Ce confinement ne sera pas identique à celui très strict connu pendant deux mois au printemps par la France, au cours d’une première vague qui avait fait 30 000 morts.  

Principal changement : les crèches, écoles, collèges et lycées resteront ouverts avec un protocole sanitaire renforcé (arrivées et départs étalés…), pour permettre aux parents de continuer à travailler.

Le masque sera étendu aux enfants dès l’âge de six ans.

« La pauvreté peut aussi tuer »

Autre changement : les entreprises seront encouragées à maintenir leur activité, avec toutefois une généralisation du télétravail qui deviendra une « obligation », « pas une option », « cinq jours sur cinq ».

Les commerces « non essentiels » seront fermés, y compris les restaurants même si la vente à emporter et les commandes en ligne avec livraison seront possibles. Salles de cinéma et de spectacle baisseront aussi leurs rideaux. Les répétitions, enregistrements de disques ou tournages seront toutefois maintenus.

« Nous devons continuer à travailler autant que possible, bien entendu dans des conditions sanitaires protectrices et tout en stoppant la circulation virale », car « le chômage et la pauvreté peuvent aussi tuer », a expliqué Jean Castex.  

Le ministre de l’Économie Bruno Le Maire a estimé jeudi soir que le reconfinement en France allait provoquer une chute de l’activité économique de près de 15 %. Elle était de 30 % lors du premier confinement.

Les parcs et jardins ainsi que les marchés devraient rester ouverts. Les enterrements seront autorisés dans une limite de 30 personnes, les mariages pour un maximum de 6 personnes.

Il ne sera possible de quitter son domicile que « pour certaines raisons et munis d’une attestation », a expliqué le premier ministre, en détaillant les motifs : faire ses courses alimentaires, aller travailler, chez le médecin ou à la pharmacie, s’aérer ou promener son chien dans un rayon d’un kilomètre et pendant une heure, ou aider un proche en difficulté…

Les frontières internes à l’espace européen resteront ouvertes mais pas celles avec les pays hors Union européenne, sauf pour le retour de Français de l’étranger à leur domicile.

Derniers préparatifs

À la veille du couperet, les Français, résignés, faisaient leurs derniers préparatifs pour affronter le confinement qui débutera à minuit.  

Comme au printemps, le papier toilette et les pâtes étaient deux articles très prisés dans les supermarchés.

À Paris, l’affluence dans les magasins était largement supérieure à la normale. Avant l’ouverture d’un magasin d’électroménager, une quarantaine de personnes faisaient la queue.

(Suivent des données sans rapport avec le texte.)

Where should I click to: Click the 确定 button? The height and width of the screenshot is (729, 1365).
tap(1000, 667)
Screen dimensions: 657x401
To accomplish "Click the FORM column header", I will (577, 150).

Pierre, 40 ans, travaille dans l’informatique. Il est venu acheter « un ordinateur pour télétravailler et des accessoires pour être plus confortable ».

Haltères et tapis de yoga sont également partis comme des petits pains dans les magasins de sport.

Parce que le nouveau confinement intervient à l’heure des premiers froids de l’automne, les listes d’achats de dernière minute laissaient percer un indéniable désir d’hibernation.

Un million de personnes contaminées

« J’ai acheté des bougies “zen” très chères pour me sentir bien dans l’appartement, quand je vais rentrer du travail. Pour oublier le pincement au cœur de voir de nouveau ces rues tristes, vides », explique Mehdi Lacheb, un pharmacien de 34 ans.

Beaucoup de Parisiens ont bouclé précipitamment une valise pour quitter la capitale, comme Romain Aubugeau, 29 ans, qui s’apprête à prendre un train pour se rendre chez sa mère à Angers, dans l’ouest de la France.  

« Je ne peux pas vivre un deuxième confinement dans un studio, ce n’est pas possible », lâche ce responsable d’acquisitions dans l’automobile, grosse valise dans une main et cage à lapin dans l’autre.

La France subit de plein fouet la deuxième vague de l’épidémie avec plus de 3000 patients en réanimation, soit plus de la moitié des 5800 lits disponibles dans tout le pays.

Selon le ministre de la Santé Olivier Véran qui a appelé les hôpitaux à préparer davantage de lits de réanimation, on peut estimer à « un million » le nombre de Français porteurs du nouveau coronavirus.

La France a recensé 36 020 morts du coronavirus, selon le dernier bilan officiel diffusé jeudi soir.

Dans la classe politique, l’opposition fustigeait « l’échec » d’Emmanuel Macron, dénonçant une « absence d’anticipation » et une « épidémie hors de contrôle », tout en appelant au respect du reconfinement.